(Beginning of Available records)
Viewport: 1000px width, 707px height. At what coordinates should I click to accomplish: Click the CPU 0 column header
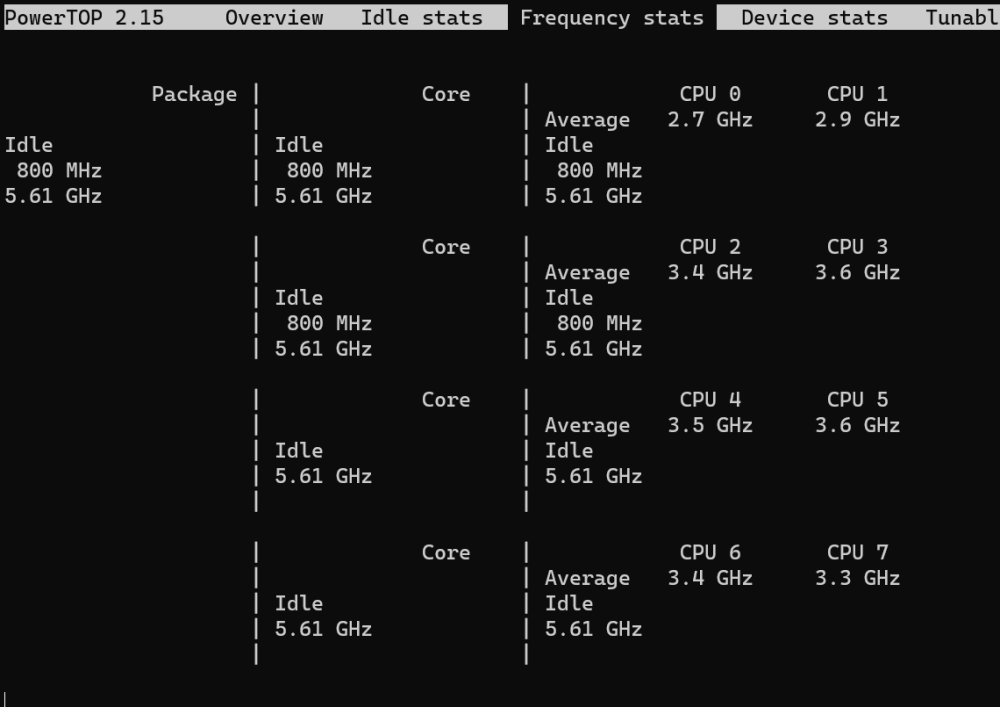pos(710,94)
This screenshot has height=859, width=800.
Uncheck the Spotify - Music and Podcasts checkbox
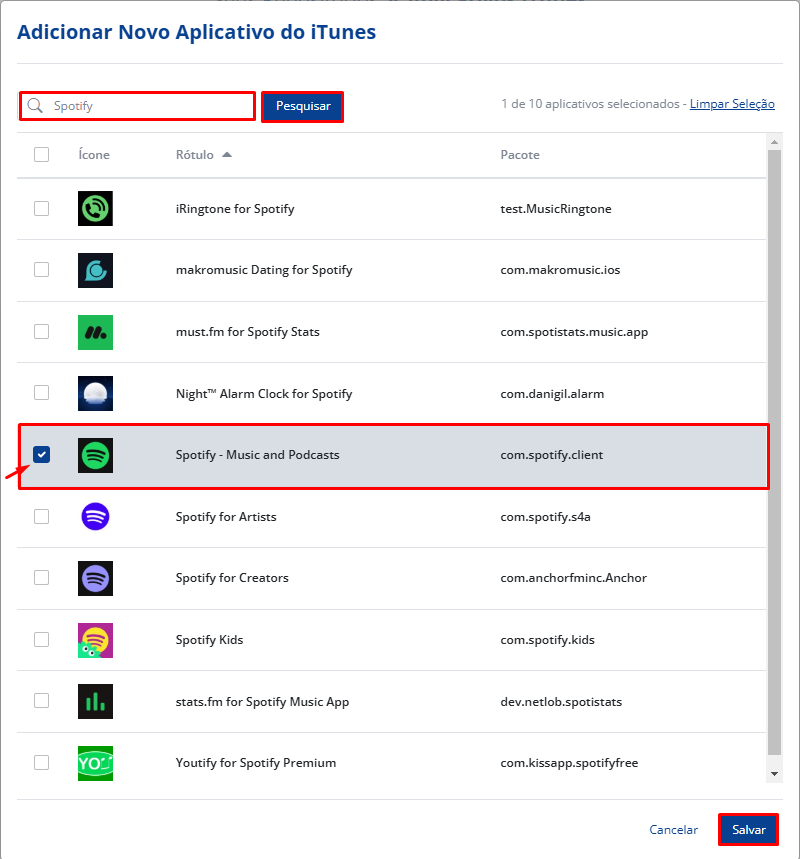pos(41,455)
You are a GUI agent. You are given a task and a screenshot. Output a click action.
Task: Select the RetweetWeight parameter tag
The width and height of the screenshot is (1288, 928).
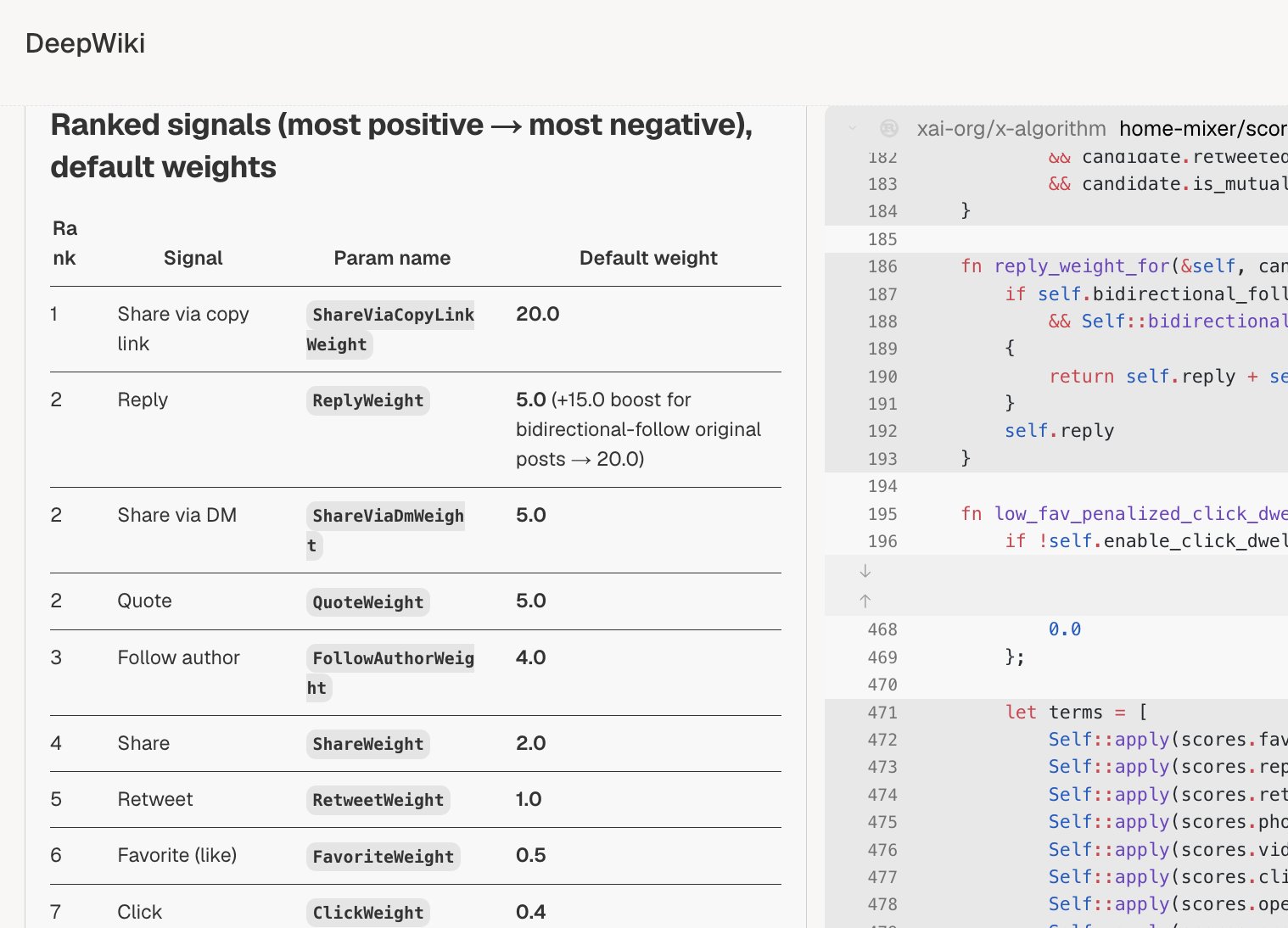tap(378, 800)
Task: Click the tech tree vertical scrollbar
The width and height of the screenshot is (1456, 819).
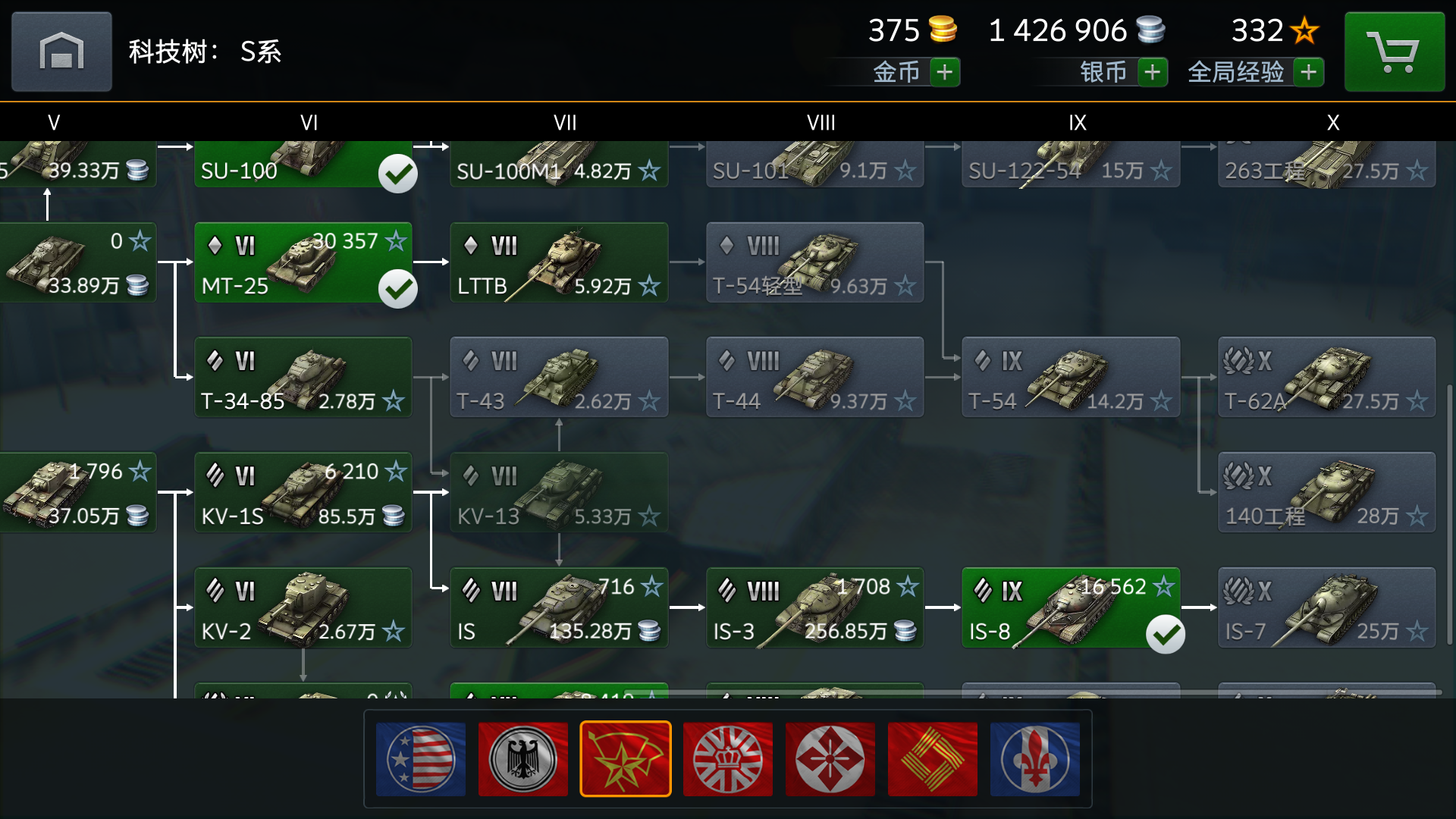Action: 1451,516
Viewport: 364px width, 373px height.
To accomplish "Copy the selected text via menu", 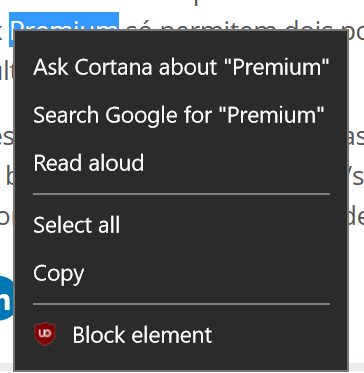I will (181, 273).
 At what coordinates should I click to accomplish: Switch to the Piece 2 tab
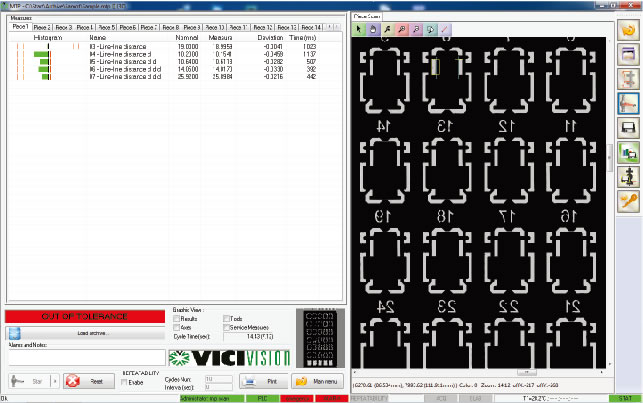click(42, 27)

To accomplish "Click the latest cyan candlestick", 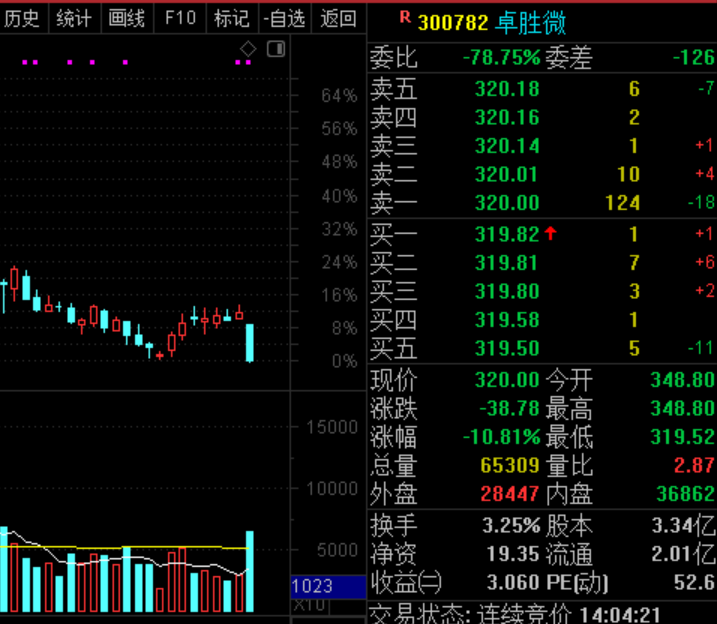I will tap(250, 342).
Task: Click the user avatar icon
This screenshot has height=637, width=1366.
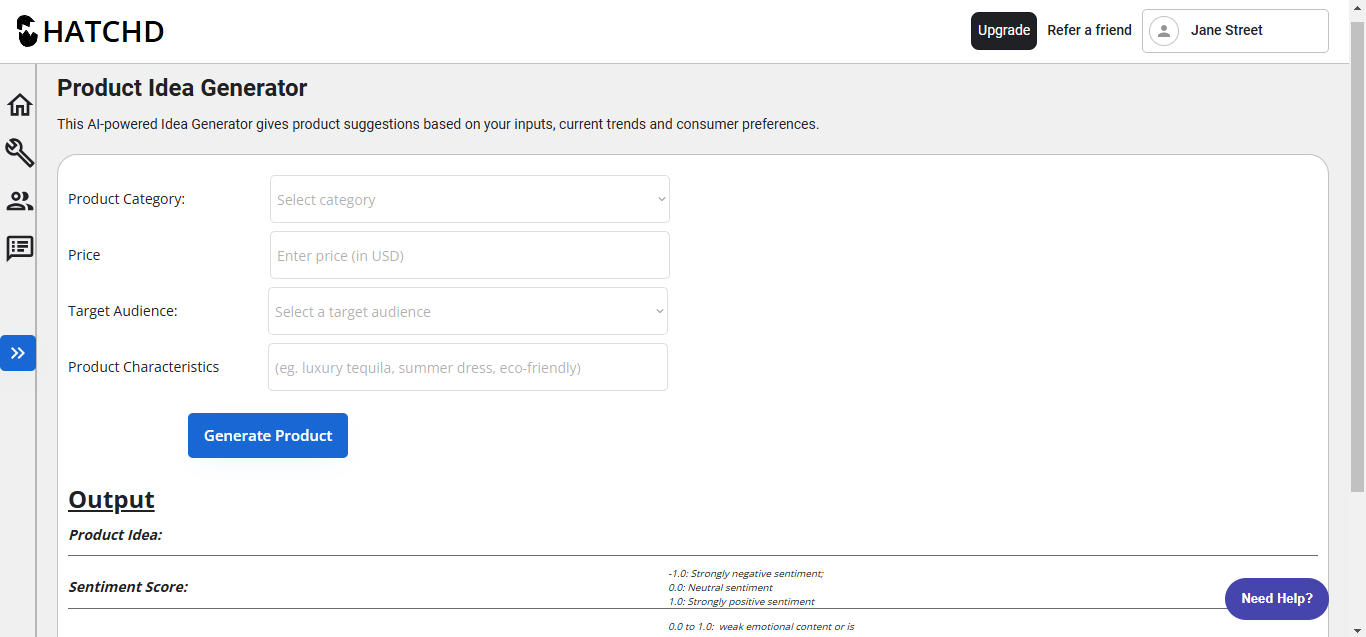Action: [x=1164, y=31]
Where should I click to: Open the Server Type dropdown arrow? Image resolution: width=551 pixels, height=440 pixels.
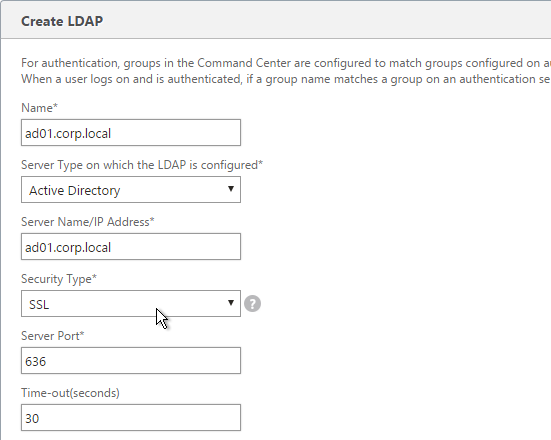coord(231,189)
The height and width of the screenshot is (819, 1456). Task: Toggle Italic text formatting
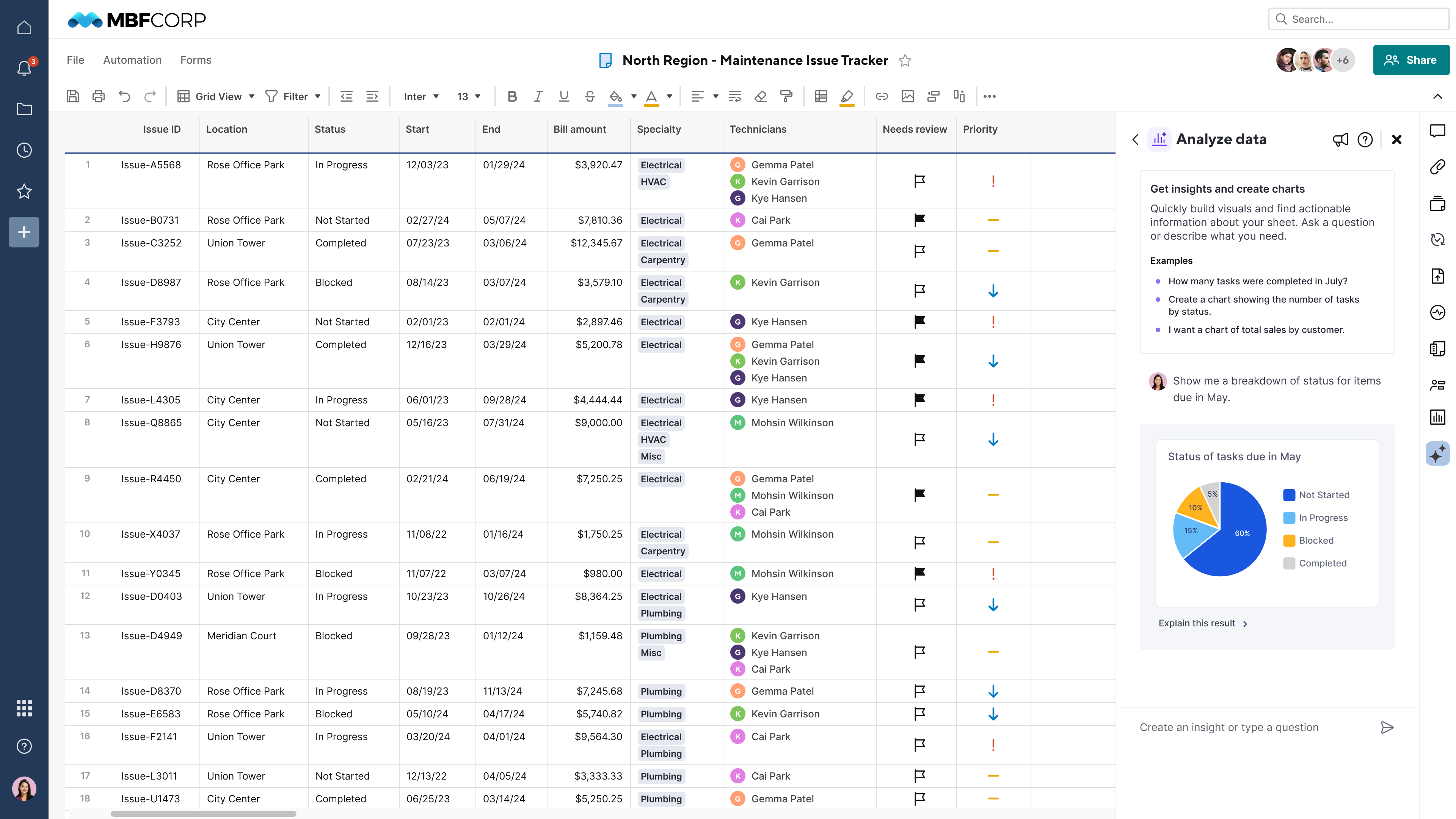point(536,96)
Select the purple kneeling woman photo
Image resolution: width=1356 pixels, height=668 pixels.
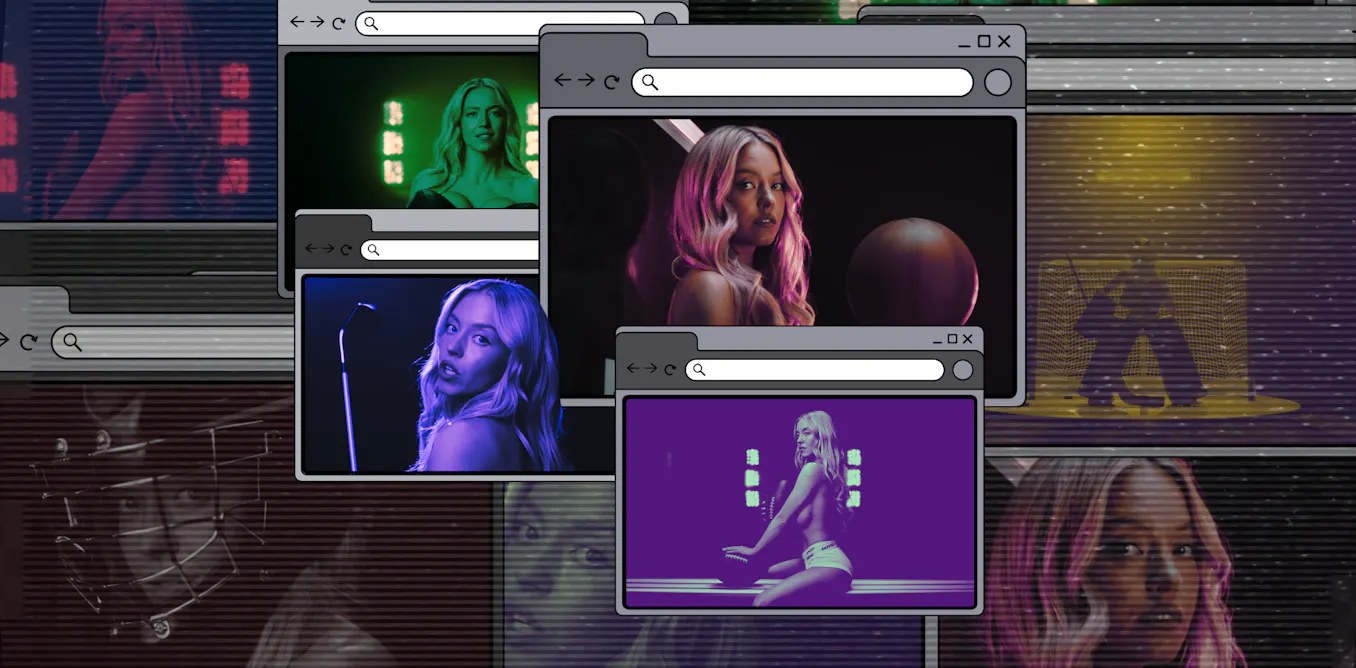tap(800, 502)
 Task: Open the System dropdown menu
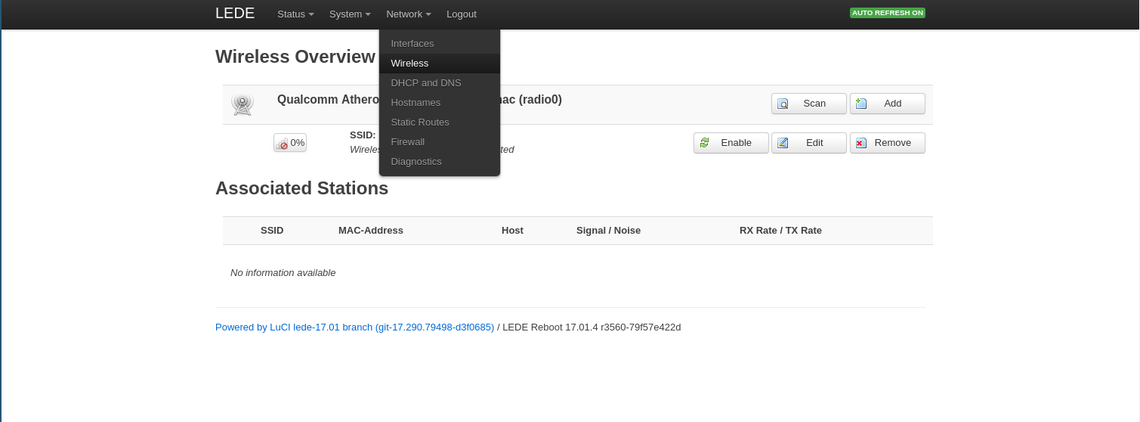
(End of Available records)
Please return, exactly and with pictures omitted, the lines from the line holding "Where should I" through the end of the data above, inclusive.

Where should I click to: Open the Server Type dropdown arrow? Image resolution: width=551 pixels, height=440 pixels.
coord(231,189)
The height and width of the screenshot is (819, 1456). Task: Toggle Italic text formatting
point(536,96)
Select the purple kneeling woman photo
Image resolution: width=1356 pixels, height=668 pixels.
tap(800, 502)
 Task: Open the System dropdown menu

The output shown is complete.